- _TASK TO CARRY OUT_: Some lines below hold "will". Pick them out and copy them.

- _THE RECORDS_:
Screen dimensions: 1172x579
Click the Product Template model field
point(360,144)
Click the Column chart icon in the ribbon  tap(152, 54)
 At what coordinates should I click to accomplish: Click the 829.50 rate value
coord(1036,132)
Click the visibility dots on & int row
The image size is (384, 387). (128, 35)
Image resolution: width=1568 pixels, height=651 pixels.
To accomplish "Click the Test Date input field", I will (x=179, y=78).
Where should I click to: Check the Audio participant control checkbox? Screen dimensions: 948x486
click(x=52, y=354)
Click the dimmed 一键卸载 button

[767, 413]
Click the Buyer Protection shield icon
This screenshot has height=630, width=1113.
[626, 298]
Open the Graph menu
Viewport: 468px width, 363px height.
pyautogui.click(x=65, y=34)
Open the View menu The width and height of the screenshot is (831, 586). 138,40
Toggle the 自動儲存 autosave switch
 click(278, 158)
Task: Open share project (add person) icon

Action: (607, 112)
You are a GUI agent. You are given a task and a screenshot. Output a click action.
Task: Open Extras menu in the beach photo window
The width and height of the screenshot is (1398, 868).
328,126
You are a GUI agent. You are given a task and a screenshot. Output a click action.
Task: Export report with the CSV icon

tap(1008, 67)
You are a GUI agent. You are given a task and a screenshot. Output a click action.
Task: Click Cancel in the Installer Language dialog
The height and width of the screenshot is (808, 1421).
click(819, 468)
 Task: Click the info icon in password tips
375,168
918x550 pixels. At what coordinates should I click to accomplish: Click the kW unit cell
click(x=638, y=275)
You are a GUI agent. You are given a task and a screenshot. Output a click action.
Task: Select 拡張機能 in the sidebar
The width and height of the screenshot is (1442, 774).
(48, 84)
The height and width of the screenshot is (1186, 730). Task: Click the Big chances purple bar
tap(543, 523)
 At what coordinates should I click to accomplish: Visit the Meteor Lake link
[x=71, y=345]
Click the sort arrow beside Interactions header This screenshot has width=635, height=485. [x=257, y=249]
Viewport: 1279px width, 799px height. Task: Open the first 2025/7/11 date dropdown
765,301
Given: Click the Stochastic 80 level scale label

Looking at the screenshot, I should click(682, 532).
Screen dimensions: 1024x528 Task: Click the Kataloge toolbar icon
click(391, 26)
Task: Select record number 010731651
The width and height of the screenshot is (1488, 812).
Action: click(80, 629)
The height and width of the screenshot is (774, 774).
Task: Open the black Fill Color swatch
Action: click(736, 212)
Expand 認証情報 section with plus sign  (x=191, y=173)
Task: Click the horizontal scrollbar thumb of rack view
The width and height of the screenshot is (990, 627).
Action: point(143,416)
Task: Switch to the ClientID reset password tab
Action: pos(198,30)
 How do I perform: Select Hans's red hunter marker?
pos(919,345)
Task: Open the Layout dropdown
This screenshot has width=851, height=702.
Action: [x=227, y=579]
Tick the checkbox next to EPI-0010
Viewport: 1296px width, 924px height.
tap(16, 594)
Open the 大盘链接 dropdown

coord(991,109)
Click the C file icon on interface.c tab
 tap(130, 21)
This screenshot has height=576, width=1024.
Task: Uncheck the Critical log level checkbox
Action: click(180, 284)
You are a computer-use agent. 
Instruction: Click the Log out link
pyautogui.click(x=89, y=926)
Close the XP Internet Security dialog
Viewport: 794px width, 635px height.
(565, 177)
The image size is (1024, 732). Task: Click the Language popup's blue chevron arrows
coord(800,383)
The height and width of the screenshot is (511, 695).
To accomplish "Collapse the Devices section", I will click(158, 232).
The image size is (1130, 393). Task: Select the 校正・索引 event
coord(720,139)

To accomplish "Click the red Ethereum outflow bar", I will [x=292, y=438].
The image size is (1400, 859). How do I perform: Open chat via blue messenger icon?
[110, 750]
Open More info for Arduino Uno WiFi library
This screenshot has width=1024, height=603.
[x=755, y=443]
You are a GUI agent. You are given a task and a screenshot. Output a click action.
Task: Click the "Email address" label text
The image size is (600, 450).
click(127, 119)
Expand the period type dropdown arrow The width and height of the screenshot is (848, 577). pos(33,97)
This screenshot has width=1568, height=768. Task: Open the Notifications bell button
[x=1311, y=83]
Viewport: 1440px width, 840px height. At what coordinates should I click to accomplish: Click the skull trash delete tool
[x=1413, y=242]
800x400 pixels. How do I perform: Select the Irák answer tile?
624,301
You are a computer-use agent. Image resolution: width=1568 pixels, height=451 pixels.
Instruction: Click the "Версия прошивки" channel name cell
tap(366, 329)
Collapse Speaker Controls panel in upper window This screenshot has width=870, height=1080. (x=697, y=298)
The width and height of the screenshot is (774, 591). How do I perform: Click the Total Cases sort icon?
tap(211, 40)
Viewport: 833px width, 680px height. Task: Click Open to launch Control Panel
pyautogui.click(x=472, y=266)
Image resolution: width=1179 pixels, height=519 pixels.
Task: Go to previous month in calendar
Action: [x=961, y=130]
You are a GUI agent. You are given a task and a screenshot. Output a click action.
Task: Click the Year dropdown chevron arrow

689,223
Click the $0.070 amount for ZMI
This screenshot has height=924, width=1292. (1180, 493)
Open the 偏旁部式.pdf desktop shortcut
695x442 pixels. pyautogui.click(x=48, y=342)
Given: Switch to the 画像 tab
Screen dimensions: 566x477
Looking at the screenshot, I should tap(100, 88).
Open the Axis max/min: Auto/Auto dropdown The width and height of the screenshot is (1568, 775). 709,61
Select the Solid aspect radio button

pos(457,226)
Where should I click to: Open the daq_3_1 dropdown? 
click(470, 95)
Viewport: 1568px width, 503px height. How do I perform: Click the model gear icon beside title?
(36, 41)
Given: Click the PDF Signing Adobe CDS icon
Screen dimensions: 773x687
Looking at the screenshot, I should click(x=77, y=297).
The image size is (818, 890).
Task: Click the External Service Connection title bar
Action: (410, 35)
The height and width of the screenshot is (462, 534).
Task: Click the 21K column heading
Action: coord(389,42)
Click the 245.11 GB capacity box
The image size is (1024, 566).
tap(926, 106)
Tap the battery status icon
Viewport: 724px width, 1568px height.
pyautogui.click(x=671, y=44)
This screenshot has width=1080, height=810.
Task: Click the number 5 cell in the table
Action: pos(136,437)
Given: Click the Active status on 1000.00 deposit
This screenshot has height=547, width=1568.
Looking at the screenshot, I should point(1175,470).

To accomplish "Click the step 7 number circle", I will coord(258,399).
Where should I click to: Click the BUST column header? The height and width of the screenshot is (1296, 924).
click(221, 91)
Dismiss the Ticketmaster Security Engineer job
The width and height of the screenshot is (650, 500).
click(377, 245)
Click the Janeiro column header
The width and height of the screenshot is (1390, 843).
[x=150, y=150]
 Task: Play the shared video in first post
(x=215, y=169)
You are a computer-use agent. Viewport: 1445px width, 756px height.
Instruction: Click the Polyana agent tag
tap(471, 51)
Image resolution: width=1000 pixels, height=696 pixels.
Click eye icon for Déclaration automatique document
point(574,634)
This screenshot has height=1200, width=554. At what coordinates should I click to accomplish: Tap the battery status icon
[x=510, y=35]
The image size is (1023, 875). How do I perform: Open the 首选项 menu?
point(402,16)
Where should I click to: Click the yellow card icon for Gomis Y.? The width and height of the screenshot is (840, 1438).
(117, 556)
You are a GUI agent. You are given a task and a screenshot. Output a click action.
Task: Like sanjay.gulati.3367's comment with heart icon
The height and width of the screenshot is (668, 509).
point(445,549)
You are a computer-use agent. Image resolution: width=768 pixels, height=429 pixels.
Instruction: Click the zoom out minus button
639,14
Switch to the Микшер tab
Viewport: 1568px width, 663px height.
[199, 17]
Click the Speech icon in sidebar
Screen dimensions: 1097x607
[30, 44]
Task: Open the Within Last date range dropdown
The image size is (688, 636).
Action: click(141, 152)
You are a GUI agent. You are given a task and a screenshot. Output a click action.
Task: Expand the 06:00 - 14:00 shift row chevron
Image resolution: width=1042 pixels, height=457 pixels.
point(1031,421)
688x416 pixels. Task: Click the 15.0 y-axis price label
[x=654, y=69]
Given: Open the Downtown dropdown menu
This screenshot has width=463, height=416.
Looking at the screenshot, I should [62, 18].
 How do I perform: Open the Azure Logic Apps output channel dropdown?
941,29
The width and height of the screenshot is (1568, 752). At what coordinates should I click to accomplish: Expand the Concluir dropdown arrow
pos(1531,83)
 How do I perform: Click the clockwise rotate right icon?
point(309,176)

- _YOUR RESPONSE_:
To accomplish "Click the Test Date input field", I will (x=179, y=78).
To accomplish "Collapse the Devices section", I will click(158, 232).
To accomplish "Click the red Ethereum outflow bar", I will [x=292, y=438].
To accomplish "Click the step 7 number circle", I will coord(258,399).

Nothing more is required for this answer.